═══ Exercise data

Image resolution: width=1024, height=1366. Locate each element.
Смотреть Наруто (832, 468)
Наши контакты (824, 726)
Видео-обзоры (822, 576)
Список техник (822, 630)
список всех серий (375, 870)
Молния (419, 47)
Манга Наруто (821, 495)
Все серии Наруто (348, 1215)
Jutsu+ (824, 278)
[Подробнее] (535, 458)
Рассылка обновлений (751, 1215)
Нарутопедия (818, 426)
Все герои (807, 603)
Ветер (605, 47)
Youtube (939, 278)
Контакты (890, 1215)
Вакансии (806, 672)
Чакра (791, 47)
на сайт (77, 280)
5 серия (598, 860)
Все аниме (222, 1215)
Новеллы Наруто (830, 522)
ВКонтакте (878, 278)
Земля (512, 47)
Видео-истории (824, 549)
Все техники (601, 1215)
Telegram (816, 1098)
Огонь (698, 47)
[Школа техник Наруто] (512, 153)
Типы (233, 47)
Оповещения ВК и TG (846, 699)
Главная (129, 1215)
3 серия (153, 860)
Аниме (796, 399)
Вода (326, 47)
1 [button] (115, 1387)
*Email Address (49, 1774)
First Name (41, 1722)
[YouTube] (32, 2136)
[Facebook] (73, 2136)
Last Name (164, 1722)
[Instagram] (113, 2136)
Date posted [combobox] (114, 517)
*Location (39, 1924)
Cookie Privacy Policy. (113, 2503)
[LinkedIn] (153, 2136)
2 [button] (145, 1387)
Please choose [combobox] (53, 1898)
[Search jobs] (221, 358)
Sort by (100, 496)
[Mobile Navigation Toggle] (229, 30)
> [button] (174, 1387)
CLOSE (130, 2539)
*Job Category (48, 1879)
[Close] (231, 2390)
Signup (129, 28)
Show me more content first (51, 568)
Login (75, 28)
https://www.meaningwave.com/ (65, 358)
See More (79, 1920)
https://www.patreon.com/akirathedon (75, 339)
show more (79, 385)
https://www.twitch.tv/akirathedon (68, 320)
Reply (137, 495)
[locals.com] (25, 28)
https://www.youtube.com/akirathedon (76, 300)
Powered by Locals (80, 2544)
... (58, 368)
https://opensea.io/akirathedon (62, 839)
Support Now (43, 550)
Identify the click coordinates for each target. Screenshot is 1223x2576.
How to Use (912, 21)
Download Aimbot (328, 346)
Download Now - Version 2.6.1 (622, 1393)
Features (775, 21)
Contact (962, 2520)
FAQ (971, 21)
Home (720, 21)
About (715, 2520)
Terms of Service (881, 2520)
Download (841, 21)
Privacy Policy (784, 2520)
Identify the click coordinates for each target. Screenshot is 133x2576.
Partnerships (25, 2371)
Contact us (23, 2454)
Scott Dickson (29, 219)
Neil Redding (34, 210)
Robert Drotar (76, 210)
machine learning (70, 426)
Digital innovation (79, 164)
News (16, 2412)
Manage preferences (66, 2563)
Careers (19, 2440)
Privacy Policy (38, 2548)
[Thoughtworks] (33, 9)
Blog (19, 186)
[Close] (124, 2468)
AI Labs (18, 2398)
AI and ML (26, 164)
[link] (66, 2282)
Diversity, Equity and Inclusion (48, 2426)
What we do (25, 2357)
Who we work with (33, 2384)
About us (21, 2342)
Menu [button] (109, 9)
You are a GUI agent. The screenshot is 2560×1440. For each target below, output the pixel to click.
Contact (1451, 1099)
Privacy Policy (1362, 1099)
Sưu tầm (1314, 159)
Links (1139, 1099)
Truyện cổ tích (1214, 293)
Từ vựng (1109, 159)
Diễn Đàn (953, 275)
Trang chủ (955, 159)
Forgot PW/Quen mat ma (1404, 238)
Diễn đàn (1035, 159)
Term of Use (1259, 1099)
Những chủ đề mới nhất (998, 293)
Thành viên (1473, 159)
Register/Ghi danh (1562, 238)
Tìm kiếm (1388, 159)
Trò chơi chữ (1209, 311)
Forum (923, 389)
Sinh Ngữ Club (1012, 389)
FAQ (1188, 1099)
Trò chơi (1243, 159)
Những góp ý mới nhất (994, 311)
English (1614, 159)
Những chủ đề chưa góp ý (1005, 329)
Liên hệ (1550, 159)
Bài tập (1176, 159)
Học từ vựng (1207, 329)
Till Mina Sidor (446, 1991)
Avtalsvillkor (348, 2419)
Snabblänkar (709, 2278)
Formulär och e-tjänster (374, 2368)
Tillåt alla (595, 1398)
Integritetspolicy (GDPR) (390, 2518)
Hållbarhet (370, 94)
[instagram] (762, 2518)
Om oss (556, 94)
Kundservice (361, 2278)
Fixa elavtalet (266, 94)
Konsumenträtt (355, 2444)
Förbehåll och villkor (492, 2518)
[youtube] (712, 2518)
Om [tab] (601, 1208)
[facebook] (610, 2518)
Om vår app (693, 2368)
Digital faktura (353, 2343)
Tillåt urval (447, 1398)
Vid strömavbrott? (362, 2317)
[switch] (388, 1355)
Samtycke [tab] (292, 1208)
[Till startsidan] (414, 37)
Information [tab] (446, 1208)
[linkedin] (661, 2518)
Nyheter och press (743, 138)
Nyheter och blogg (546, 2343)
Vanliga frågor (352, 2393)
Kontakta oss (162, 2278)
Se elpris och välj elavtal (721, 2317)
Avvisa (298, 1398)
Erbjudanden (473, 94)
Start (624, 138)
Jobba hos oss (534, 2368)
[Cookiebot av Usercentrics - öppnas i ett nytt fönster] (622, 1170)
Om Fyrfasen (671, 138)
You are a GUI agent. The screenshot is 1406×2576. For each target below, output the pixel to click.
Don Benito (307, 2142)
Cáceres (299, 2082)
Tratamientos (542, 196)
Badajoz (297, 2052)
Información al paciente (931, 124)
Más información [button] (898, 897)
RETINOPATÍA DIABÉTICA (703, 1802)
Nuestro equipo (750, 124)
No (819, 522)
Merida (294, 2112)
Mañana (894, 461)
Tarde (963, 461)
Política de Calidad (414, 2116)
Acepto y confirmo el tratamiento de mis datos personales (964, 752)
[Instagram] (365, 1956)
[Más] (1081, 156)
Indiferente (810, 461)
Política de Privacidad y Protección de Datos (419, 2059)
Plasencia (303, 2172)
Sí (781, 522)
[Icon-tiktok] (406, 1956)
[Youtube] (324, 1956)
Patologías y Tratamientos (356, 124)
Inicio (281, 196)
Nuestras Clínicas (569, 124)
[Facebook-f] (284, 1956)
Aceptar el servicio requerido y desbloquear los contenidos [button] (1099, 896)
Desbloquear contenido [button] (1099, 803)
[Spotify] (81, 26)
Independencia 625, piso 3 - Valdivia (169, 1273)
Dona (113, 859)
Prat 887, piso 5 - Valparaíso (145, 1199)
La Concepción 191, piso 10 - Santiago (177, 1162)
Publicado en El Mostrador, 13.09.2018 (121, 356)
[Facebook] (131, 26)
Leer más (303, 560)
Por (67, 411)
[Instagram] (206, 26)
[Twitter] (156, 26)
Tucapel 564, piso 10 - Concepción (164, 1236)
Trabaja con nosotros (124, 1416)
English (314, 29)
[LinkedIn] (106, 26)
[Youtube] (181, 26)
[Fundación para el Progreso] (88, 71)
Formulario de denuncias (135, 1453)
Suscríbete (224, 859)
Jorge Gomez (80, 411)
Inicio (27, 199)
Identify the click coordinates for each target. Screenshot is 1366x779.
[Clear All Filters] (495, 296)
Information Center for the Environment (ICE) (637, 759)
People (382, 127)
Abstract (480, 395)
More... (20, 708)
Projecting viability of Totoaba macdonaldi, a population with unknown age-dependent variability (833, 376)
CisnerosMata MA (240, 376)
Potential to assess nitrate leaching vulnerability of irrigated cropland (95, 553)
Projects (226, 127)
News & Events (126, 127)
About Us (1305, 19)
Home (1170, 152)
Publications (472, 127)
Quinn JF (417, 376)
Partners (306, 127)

══════

• **Problem**: Retype exactly, and only, the lines above from the one where "[LinkedIn] (153, 2136)" occurs up to and including the one where "Home (720, 21)" occurs.

• **Output of the exercise**:
[LinkedIn] (153, 2136)
2 [button] (145, 1387)
Please choose [combobox] (53, 1898)
[Search jobs] (221, 358)
Sort by (100, 496)
[Mobile Navigation Toggle] (229, 30)
> [button] (174, 1387)
CLOSE (130, 2539)
*Job Category (48, 1879)
[Close] (231, 2390)
Signup (129, 28)
Show me more content first (51, 568)
Login (75, 28)
https://www.meaningwave.com/ (65, 358)
See More (79, 1920)
https://www.patreon.com/akirathedon (75, 339)
show more (79, 385)
https://www.twitch.tv/akirathedon (68, 320)
Reply (137, 495)
[locals.com] (25, 28)
https://www.youtube.com/akirathedon (76, 300)
Powered by Locals (80, 2544)
... (58, 368)
https://opensea.io/akirathedon (62, 839)
Support Now (43, 550)
Identify the click coordinates for each target. Screenshot is 1223x2576.
How to Use (912, 21)
Download Aimbot (328, 346)
Download Now - Version 2.6.1 (622, 1393)
Features (775, 21)
Contact (962, 2520)
FAQ (971, 21)
Home (720, 21)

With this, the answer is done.